A fabricante finlandesa Logset, por exemplo, anunciou a parada de sua produção durante todo o mês de abril. A empresa decidiu por manter apenas os serviços de pós-vendas, entrega de peças de reposição e apoio ao cliente. No momento, a Logset planeja retomar produção e entregas a partir do dia 4 de maio.

A Komatsu Forest, por sua vez, optou por paralisar a produção de máquinas e equipamentos de 13 de abril a 21 de junho. Durante três semanas, as operações serão completamente suspensas. Após esse período, a Komatsu pretende retomar parte da fabricação e aumentar a escala de produção gradualmente. De acordo com comunicado, a fabricante também está focada em manter apenas os serviços de apoio ao cliente e fornecimento de peças até retornar à normalidade.

Além da suspensão parcial ou completa de operações por parte das empresas do setor florestal de outros players globais, as empresas brasileiras também estão atentas a outras possíveis mudanças na dinâmica do mercado internacional. Até o momento, os entrevistados relatam não ter uma avaliação concreta do possível impacto da pandemia nos preços de commodities, bem como nas importações e manutenção do supply chain de insumos necessários ao setor.

Contudo, uma preocupação reiterada pelos profissionais florestais é o fornecimento da sulfluramida, princípio ativo das iscas formicidas amplamente utilizadas no combate às formigas cortadeiras, maior praga do setor florestal brasileiro. A escassez do produto, majoritariamente fabricado na China, somada a problemas com licenciamento da substância, tem levado as empresas a realizarem testes com outras moléculas.

“Uma questão grave, anterior à crise do coronavírus, diz respeito ao fornecimento de sulfluramida. É um assunto que está sendo tratado até em nível governamental.
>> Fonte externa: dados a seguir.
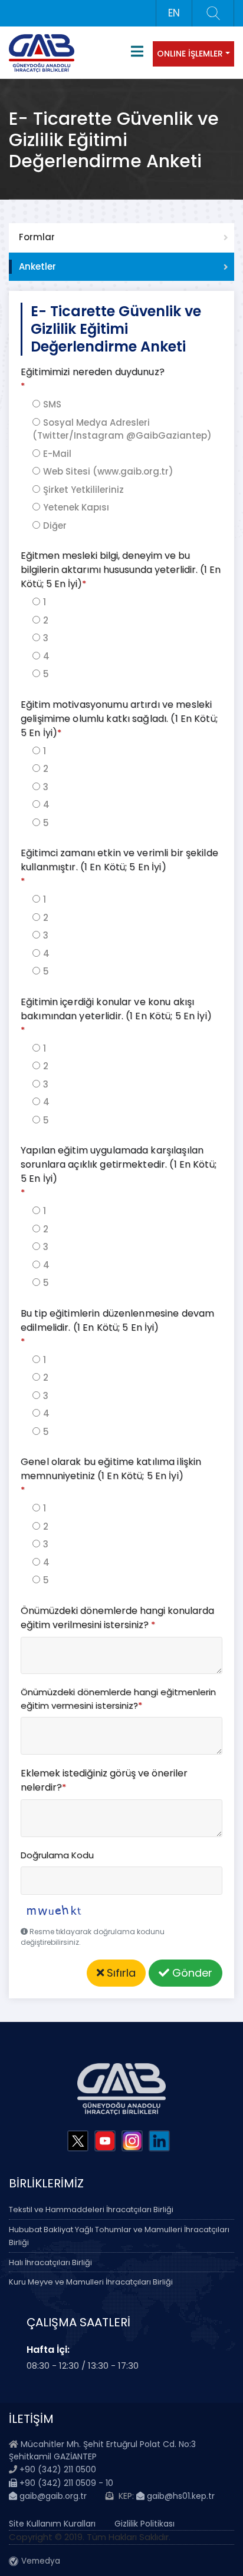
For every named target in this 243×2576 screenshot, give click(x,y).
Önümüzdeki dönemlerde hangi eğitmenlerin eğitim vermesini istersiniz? (118, 1699)
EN (174, 13)
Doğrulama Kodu (57, 1855)
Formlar (37, 237)
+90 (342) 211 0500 (57, 2469)
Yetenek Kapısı (76, 507)
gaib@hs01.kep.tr (180, 2496)
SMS (52, 404)
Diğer (55, 525)
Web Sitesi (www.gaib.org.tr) (108, 471)
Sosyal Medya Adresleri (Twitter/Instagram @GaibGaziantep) (122, 429)
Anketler (37, 266)
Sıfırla (120, 1972)
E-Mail (57, 453)
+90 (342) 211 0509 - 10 (65, 2483)
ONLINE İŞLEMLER (190, 53)
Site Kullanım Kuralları (52, 2523)
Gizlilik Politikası (144, 2523)
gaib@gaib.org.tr (52, 2496)
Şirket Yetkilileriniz (83, 489)
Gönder (190, 1972)
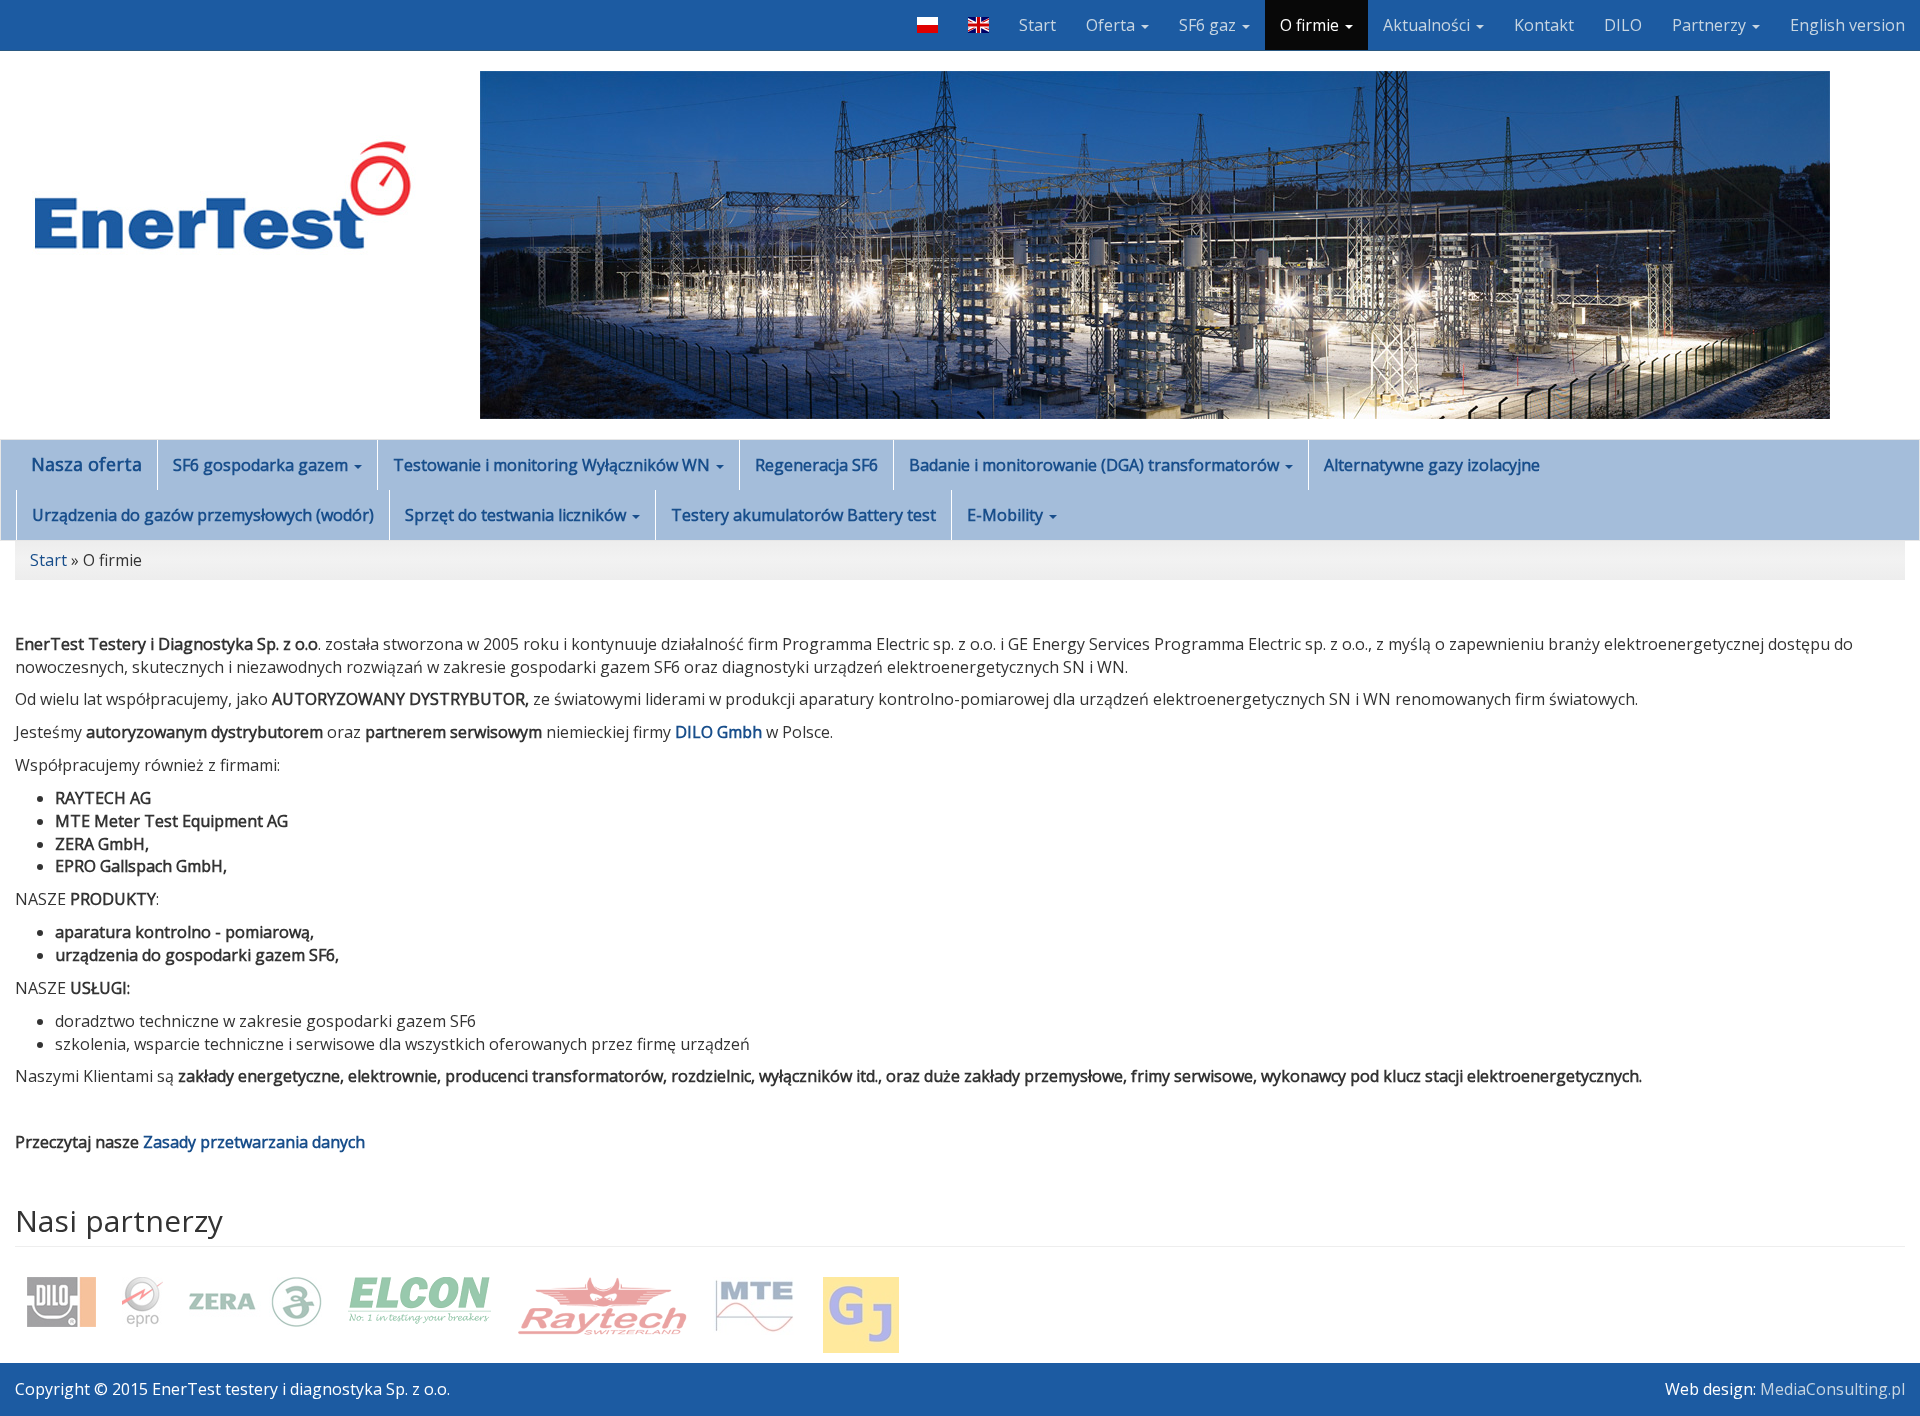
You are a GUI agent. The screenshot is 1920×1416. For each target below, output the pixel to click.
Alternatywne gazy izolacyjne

Nós estamos em uma região com alta incidência de formigas cortadeiras. Já fizemos testes no passado com diversos produtos e nenhum foi tão efetivo quanto a sulfluramida. Ainda somos dependentes da sulfluramida”, diz o diretor industrial e técnico da Cenibra.

Germano Vieira, diretor florestal da Eldorado, afirma que a empresa ainda está realizando testes para suprir essa lacuna. “Temos feito experimentos, até com razoável sucesso, com uso de fipronil. Não sabemos se é o que vai ficar depois, esclarece.
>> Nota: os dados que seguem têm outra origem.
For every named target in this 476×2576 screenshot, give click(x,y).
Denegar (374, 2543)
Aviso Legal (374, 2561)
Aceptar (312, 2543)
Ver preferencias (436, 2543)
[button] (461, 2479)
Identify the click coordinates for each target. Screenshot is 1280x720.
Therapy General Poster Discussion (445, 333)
Em termos de movimentações globais, outros fatores de interesse aos quais as empresas florestais brasileiras estão atentas incluem as variações cambiais, com atual alta do dólar, e seu reflexo no mercado internacional de produtos florestais.

O setor pós-pandemia

P ara os entrevistados, ainda é cedo para vislumbrarmos como será o futuro do setor – e de todo o planeta – após o arrefecimento da pandemia. A possível recessão econômica, a nível global e local, só poderá ser avaliada uma vez que esteja mais estabelecida a provável duração das atuais medidas de contenção do vírus.

“É difícil avaliarmos o impacto que o Covid-19 terá. Tudo dependerá do nível da crise que virá após este momento que estamos passando. Se for uma grande crise, todos seremos afetados de maneira importante. É só olharmos o que se passou em 2008, 2009 e ver quanto tempo levamos para nos recuperar. Se o tempo de duração desse momento for curto, talvez as consequências econômicas possam ser menores, e aí poderemos sair desse problema com rapidez, mas é muito difícil enxergarmos isso hoje,” analisa Totti, da Klabin.

Em carta aberta, o presidente da Ibá, Paulo Hartung, adverte que esta é a crise mais grave vivida pelas nossas gerações. “Por mais sofrimento e angústia que provoque, precisamos ter uma visão clara que qualquer crise traz aprendizados, oportunidades e a certeza que terá um fim. Todos temos que fazer nossa parte e mostrar que a melhor solução para uma crise global como essa é pensar e agir em comunidade”, ressalta.